Today, my guest is Payal Kadakia, and I’m so excited to bring you our conversation. Payal has just launched her new book, Life Pass: A Groundbreaking Approach To Goal Setting, Drop Your Limits, Rise To Your Potential, and in today’s episode she shares the difficulty of living a life you dream of, how dance inspired her, and taught her to become an entrepreneur, what the ultimate goal-setting method is, and so much more.
Payal Kadakia is the Founder of ClassPass, the leading fitness and wellness membership that MindBody acquired in October 2021. Before its acquisition, ClassPass had been valued at over $1 billion, with members logging more than 100 million hours of workouts across 30,000 partner studios in over 30 countries.
Payal is also the Founder and Artistic Director of The Sa Dance Company, founded in 2009 to increase awareness of Indian Dance in the mainstream and serve as a platform for expressing the Indian-American identity through movement. Payal has been featured in most major news outlets, listed as one of Fast Company’s 100 Most Creative People, and named in Fortune’s 40 under 40 list. Before founding ClassPass, Payal worked at Bain & Company and Warner Music Group. She holds a Bachelor of Science degree from MIT.
Payal’s life has always revolved around dance as her artistic expression. Dance has been her grounding force, and she saw the impact she could have in another person’s life and their heart from an early age as she performed for family.
Three of the biggest lessons she gained from dance that she believes helped her become a great entrepreneur revolve around:
Now that we know a bit of her career path, let’s jump in and hear how Payal went all-in on her dream.
Payal speaks about Plan A and Plan B in the book and can describe the realization she had about living her Plan B while dabbling in Plan A. Payal explains what happens to us spiritually, emotionally, and physically when we’re living Plan B.
“I was trying to explore Plan A but was always compromising, [which means] not living [my] calling, which is [what I am] meant to be doing. Once I started going for it, [the universe] guided me through it. Even when people are like, ‘How did you build ClassPass?’ Sometimes I felt like the universe was just opening the right doors for me. I had to walk through and do the work, but I also felt that the things that were meant to happen happened because I knew I was meant to build this company.” – Payal Kadakia
Payal believes that each step was on the right path, even if not specifically about building ClassPass. She was learning and developing in a way that meant when she did step out into her power, she knew it because, as she puts it, “I was doing what set my soul on fire.”
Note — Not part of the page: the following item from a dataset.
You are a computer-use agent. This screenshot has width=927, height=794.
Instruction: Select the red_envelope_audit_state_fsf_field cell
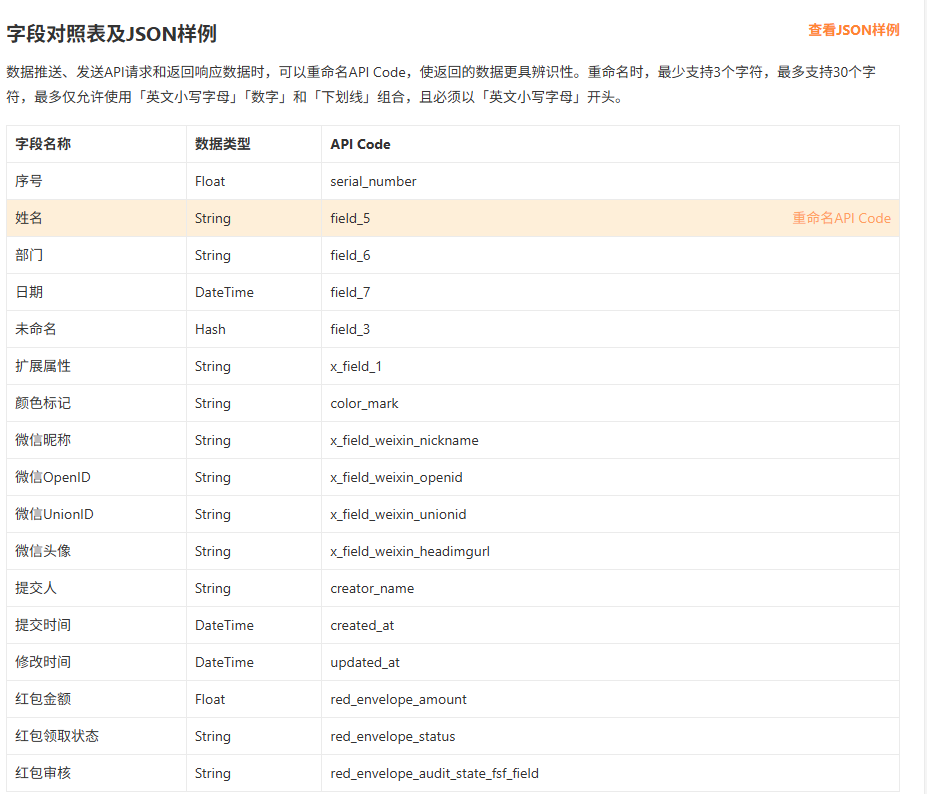click(434, 773)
However, having a vision is one thing, but setting goals correctly is an entirely different challenge. Let’s hear how Payal overcomes that.
Many people feel stuck because they don’t know how to set goals correctly. Even if they set them, they don’t work. Payal has an in-depth approach to overcoming this challenge and setting them correctly.
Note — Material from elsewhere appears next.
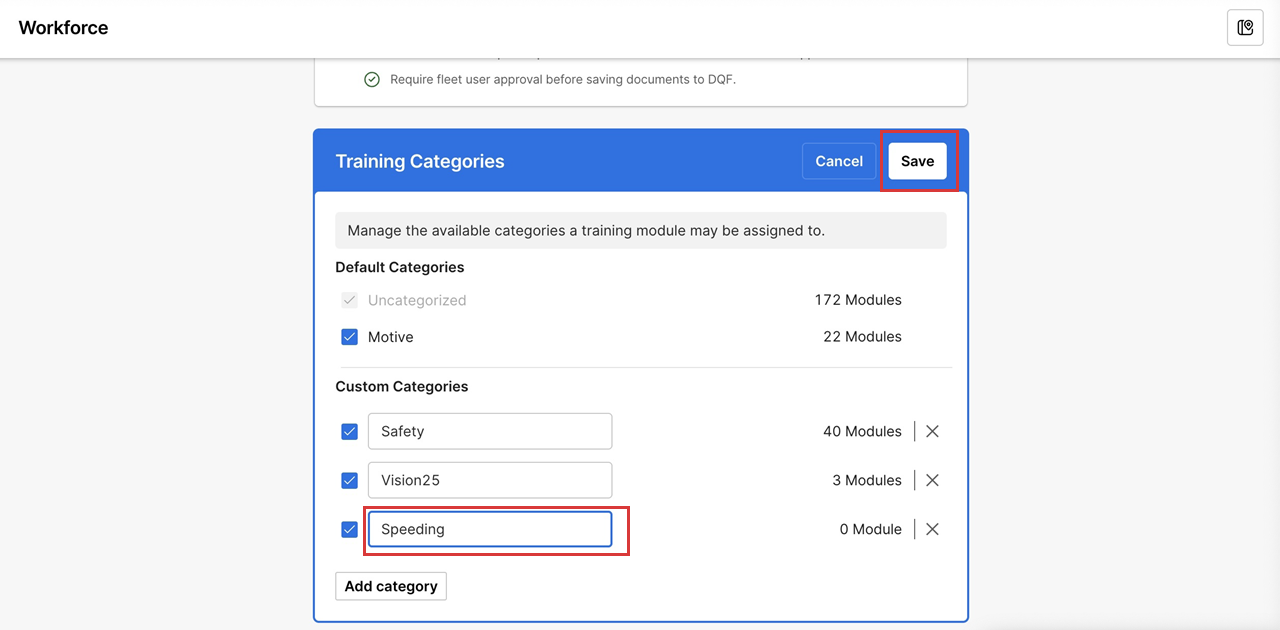1280x630 pixels.
Task: Open the top-right guide map icon
Action: coord(1245,28)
“First thing to do is reflect because where we are today comes from who we were. I reflect on: What has my life been like recently? What are the words [to describe it]? Is it anxiety? Is it balanced? Is it good stuff? Is it bad stuff? What are the words that keep surrounding my brain defining who I am today? Then I ask people to dream.” – Payal Kadakia
How often do you hear people talk about a year as the one in which they got a raise or got married? Few people talk about how they felt—joyful, abundant, healthy, alive.
What words will describe your next year? Payal’s method anchors us in powerful words. Our words are the essence of the LifePass process, the essence of Payal’s new book, and can even be used in relationships. Payal met her husband a month later after completing the LifePass method.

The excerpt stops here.